= EXERCISE DETAILS =
Look for the line containing "Task: Click the Comment this item field" in the entries below, then print that line and all that follow it exactly.

======== DATASET ENTRIES

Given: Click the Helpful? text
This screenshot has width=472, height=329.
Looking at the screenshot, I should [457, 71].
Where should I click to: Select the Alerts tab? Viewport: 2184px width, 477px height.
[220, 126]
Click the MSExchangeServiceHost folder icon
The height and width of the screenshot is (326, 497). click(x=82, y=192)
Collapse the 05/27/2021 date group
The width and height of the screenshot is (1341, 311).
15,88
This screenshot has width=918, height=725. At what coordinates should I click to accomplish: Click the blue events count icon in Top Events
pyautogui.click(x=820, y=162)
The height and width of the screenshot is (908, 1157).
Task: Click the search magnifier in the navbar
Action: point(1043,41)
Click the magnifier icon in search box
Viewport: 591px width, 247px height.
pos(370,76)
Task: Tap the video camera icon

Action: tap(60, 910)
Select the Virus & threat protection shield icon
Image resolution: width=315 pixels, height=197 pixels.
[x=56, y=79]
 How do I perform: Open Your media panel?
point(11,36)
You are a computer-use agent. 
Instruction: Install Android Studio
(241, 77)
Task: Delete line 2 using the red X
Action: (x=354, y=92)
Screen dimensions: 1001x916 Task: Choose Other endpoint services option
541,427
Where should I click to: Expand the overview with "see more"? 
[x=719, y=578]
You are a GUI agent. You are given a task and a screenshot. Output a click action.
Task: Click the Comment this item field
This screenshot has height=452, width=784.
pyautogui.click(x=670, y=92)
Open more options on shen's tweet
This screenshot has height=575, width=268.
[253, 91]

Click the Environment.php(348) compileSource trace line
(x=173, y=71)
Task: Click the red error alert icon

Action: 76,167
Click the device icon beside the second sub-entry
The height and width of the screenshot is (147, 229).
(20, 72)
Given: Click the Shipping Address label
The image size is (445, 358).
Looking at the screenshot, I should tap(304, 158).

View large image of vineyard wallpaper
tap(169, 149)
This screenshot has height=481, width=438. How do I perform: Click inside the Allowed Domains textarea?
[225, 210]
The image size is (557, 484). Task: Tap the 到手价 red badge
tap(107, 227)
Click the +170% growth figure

================

= EXPECTED ANSWER =
Task: Click the Comment this item field
This screenshot has height=452, width=784.
pyautogui.click(x=670, y=92)
Open more options on shen's tweet
This screenshot has height=575, width=268.
[253, 91]

Click the Environment.php(348) compileSource trace line
(x=173, y=71)
Task: Click the red error alert icon

Action: 76,167
Click the device icon beside the second sub-entry
The height and width of the screenshot is (147, 229).
(20, 72)
Given: Click the Shipping Address label
The image size is (445, 358).
Looking at the screenshot, I should tap(304, 158).

View large image of vineyard wallpaper
tap(169, 149)
This screenshot has height=481, width=438. How do I perform: Click inside the Allowed Domains textarea?
[225, 210]
The image size is (557, 484). Task: Tap the 到手价 red badge
tap(107, 227)
Click the +170% growth figure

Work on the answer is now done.